Dulu, sepertinya kami tak merasa lapar. Tetapi entah mengapa, orang tua kami mengantarkan kami ke Toko Roti. Di sana kami harus makan roti yang dijual oleh Toko Roti itu. Di toko itu ada banyak pelayan, penjual roti yang menawarkan rotinya kepada kami. Sebutlah para penjual roti itu para ’salesman’.

Orang tua kami sangat percaya kepada para salesman itu. Urusan makan kami pun dipercayakan kepada para salesman itu. Aneh memang. Setiap hari kami meluangkan waktu kami, dari jam 07.00 – 13.30, dan itu berlangsung lebih kurang selama 12 tahun, kecuali hari Minggu dan hari-hari libur. Kami benar-benar meluangkan waktu kami itu, hanya untuk pergi ke toko roti. Orang tua kami tidak lupa memberi kami uang saku untuk biaya transport kami ke toko roti. Bahkan, orang tua kami juga sudah membayar di muka, dan ada yang tiap bulan rutin membayar ke toko roti itu. Semua itu dilakukan agar gizi kami terjaga, agar kami bisa mendapatkan paket roti untuk bekal hidup kami nanti.

Kadang kami tidak merasa lapar, dan malas. Tapi bagaimanapun, kami harus selalu pergi ke toko roti itu. Seolah-olah toko roti itulah hidup kami. Kadang kami merasa, orang tua kami berharap terlalu besar dari toko roti itu. Ada benarnya juga sih, karena dengan gizi yang baik, kami akan sehat, dan aktivitas kami pun bisa berjalan dengan baik.

Sebenarnya, mungkin kami lapar, tetapi kami belum bisa menyadarinya. Para salesman, dan bapak ibu kami selalu berpesan, ”Pergi ke toko roti itu penting karena di sana kamu akan mendapatkan roti untuk bekal hidup kamu.”

Kadang kami bertanya-tanya, ”Mengapa harus pergi ke toko roti kalau hanya untuk makan roti? Bukankah di rumah, ibu juga bisa membuat roti dan kemudian memberikannya untuk kami?

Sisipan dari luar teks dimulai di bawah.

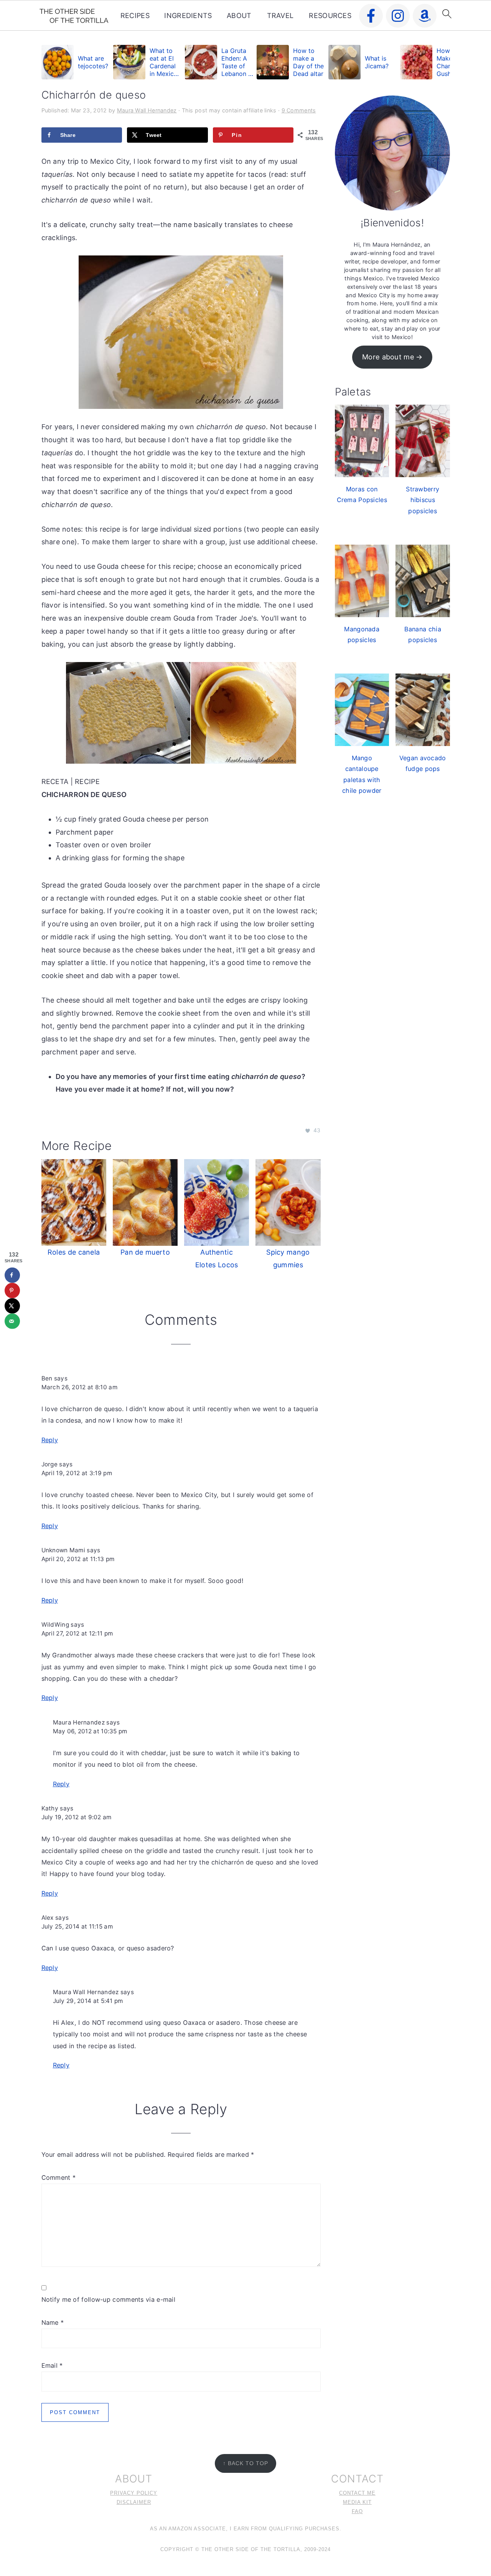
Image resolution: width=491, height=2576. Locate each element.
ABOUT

Bahkan di rumah kita bisa makan roti bersama keluarga?”

Namun, selalu saja dijawab, ”Kami sibuk, tidak bisa membuatkan roti untukmu, apalagi menemanimu makan roti. Pergilah ke toko roti itu. Carilah roti di sana sebanyak-banyaknya”.Hmmmph...., akhirnya, kami mencoba untuk nurut. Kami rajin pergi ke toko roti, untuk mendapatkan roti di sana. Ada roti yang harus kami makan di sana, dan ada juga roti yang harus kami bawa pulang, untuk kami makan di rumah.

Orang tua kami sangat percaya kepada para salesman di toko roti itu, begitu juga kami. Mungkin bahasa salesman itu sangat meyakinkan bagi kami, mungkin juga bimbingan dan arahan para salesman itu terlalu jelas bagi kami, atau mungkin tak terlalu jelas tetapi kami jalani begitu saja sarannya.

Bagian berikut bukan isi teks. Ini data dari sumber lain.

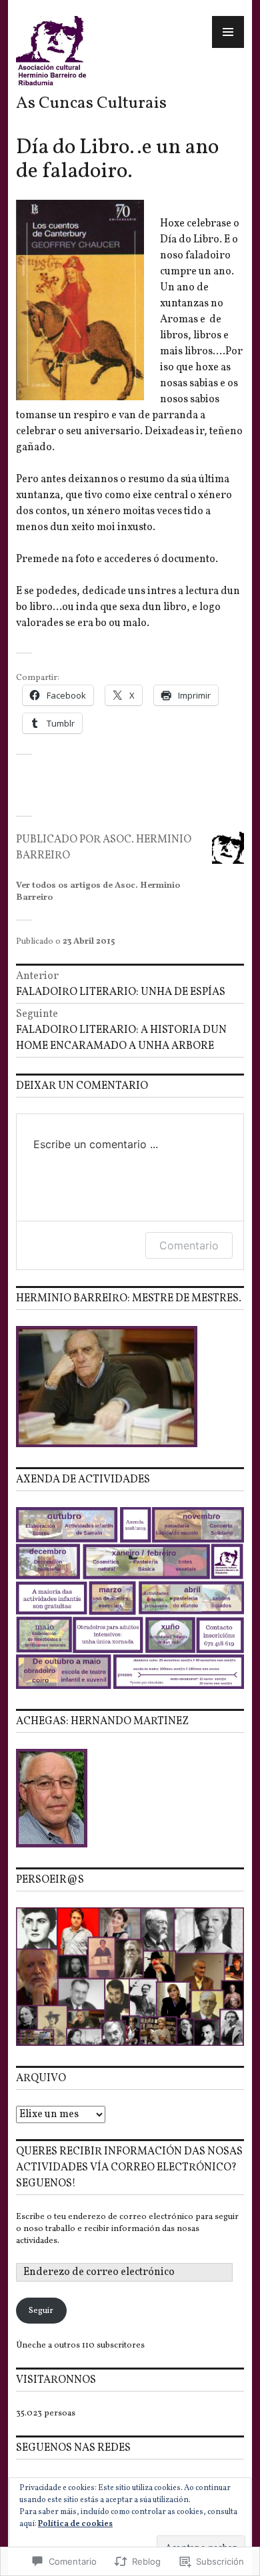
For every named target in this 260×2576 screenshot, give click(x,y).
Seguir (41, 2311)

Kami tak bisa menolak paket roti yang diberikan oleh para salesman itu. Nggak sopan.... Dan lagipula, kami sangat percaya kepada para salesman itu. Kami yakin roti yang diberikannya itu adalah roti-roti bergizi, yang menyehatkan badan kami. Kami tak pernah berprasangka macam-macam. Rasanya di lidah kami juga enak-enak saja. Kadang, ada juga sih, roti yang agak susah kami telan, bahkan sampai ingin muntah. Namun karena percaya bahwa roti-roti itu bergizi, maka kami selalu berusaha menghabiskannya.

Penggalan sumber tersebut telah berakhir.